▶ [Description of the task] Your response should be the complete listing, copied exactly.

**********

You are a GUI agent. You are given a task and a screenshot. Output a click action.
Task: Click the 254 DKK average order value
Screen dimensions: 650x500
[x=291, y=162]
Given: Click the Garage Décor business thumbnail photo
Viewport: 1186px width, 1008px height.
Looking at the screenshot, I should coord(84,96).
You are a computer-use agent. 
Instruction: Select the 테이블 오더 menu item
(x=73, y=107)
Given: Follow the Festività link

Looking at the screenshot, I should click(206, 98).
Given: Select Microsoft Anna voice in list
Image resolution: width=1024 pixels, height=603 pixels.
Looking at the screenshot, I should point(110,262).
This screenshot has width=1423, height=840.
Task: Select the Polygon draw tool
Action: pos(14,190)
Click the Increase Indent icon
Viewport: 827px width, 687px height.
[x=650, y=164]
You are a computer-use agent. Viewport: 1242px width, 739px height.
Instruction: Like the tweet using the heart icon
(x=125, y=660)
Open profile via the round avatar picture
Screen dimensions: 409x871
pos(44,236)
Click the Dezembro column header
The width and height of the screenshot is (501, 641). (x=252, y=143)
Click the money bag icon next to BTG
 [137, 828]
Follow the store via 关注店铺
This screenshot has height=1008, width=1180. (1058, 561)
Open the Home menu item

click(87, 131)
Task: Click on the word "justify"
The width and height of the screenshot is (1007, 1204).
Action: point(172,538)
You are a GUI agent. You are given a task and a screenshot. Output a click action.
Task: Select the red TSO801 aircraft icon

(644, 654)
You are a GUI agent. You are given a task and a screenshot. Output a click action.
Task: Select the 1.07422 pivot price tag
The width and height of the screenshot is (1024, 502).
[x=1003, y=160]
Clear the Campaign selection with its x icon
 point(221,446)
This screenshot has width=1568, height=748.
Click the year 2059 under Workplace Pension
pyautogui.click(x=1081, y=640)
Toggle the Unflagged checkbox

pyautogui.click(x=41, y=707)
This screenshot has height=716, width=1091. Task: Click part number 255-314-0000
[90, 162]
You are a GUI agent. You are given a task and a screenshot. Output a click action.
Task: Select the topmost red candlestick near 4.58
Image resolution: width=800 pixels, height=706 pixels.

**********

▶ [Result of this exercise]
You are a GUI agent. You are given a task and a screenshot. Output a click action.
Task: Click the 254 DKK average order value
Screen dimensions: 650x500
[x=291, y=162]
Given: Click the Garage Décor business thumbnail photo
Viewport: 1186px width, 1008px height.
Looking at the screenshot, I should coord(84,96).
You are a computer-use agent. 
Instruction: Select the 테이블 오더 menu item
(x=73, y=107)
Given: Follow the Festività link

Looking at the screenshot, I should click(206, 98).
Given: Select Microsoft Anna voice in list
Image resolution: width=1024 pixels, height=603 pixels.
Looking at the screenshot, I should point(110,262).
This screenshot has width=1423, height=840.
Task: Select the Polygon draw tool
Action: pos(14,190)
Click the Increase Indent icon
Viewport: 827px width, 687px height.
[x=650, y=164]
You are a computer-use agent. Viewport: 1242px width, 739px height.
Instruction: Like the tweet using the heart icon
(x=125, y=660)
Open profile via the round avatar picture
Screen dimensions: 409x871
pos(44,236)
Click the Dezembro column header
The width and height of the screenshot is (501, 641). (x=252, y=143)
Click the money bag icon next to BTG
 [137, 828]
Follow the store via 关注店铺
This screenshot has height=1008, width=1180. (1058, 561)
Open the Home menu item

click(87, 131)
Task: Click on the word "justify"
The width and height of the screenshot is (1007, 1204).
Action: point(172,538)
You are a GUI agent. You are given a task and a screenshot. Output a click action.
Task: Select the red TSO801 aircraft icon

(644, 654)
You are a GUI agent. You are given a task and a screenshot. Output a click action.
Task: Select the 1.07422 pivot price tag
The width and height of the screenshot is (1024, 502).
[x=1003, y=160]
Clear the Campaign selection with its x icon
 point(221,446)
This screenshot has width=1568, height=748.
Click the year 2059 under Workplace Pension
pyautogui.click(x=1081, y=640)
Toggle the Unflagged checkbox

pyautogui.click(x=41, y=707)
This screenshot has height=716, width=1091. Task: Click part number 255-314-0000
[90, 162]
You are a GUI agent. You are given a task and a screenshot. Output a click action.
Task: Select the topmost red candlestick near 4.58
Image resolution: width=800 pixels, height=706 pixels.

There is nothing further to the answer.